Si ce saut temporaire entre les genres connaît aujourd’hui un essor phénoménal, en partie grâce au show « Drag Race », il n’a pas toujours été perçu d’un bon œil. Longtemps réduites aux bars gais, les drag queens répandent désormais leurs paillettes jusqu’aux séries Marvel. Mais la route pour y arriver n’a pas été toute rose. Décryptage.
Les drag queens, une histoire de longue date
Grandes favorites du cabaret Michou, protagonistes occasionnelles des collections de Jean-Paul Gaultier, mais surtout emblèmes de la libération des genres, les drag queens se sont fait une place de choix dans la sphère culturelle. Ces transformistes haut en couleur qui mettent sur pieds des looks caricaturaux ont gagné le cœur des Français.es. La preuve en est avec le succès retentissant qu’a rencontré l’émission de téléréalité « Drag Race », diffusée sur france.tv, dont la finale a eu lieu le 11 août dernier. Le premier épisode a été suivi par 900 000 téléspectateur.rice.s de l’Hexagone.
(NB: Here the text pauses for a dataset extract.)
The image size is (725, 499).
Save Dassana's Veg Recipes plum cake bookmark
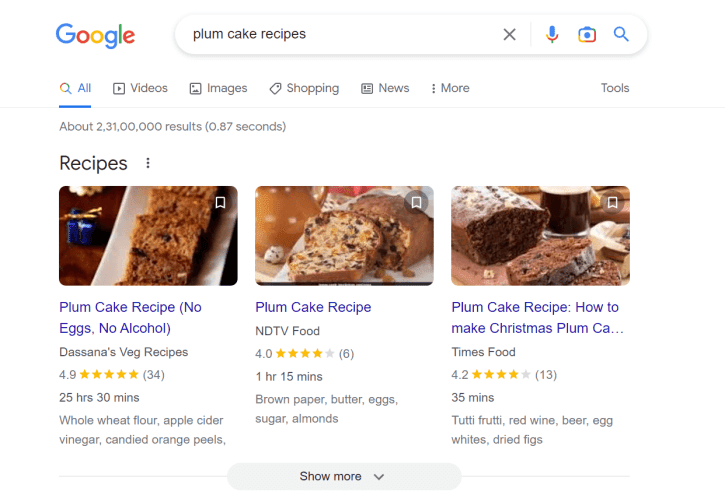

Ce show d’origine américaine est né en 2009, sous l’égide de RuPaul, la plus iconique des drag queens. Cette création à mi-chemin entre humour et performances décalées a permis de sortir les drag queens de l’ombre. Elles sont passées de l’intimité des salles de spectacles à la lumière du petit écran, permettant ainsi une belle visibilité. Pour arriver à cet aboutissement, les drag queens ont dû batailler avec les clichés et les regards hostiles du patriarcat. En coulisse, l’histoire est parfois beaucoup moins scintillante.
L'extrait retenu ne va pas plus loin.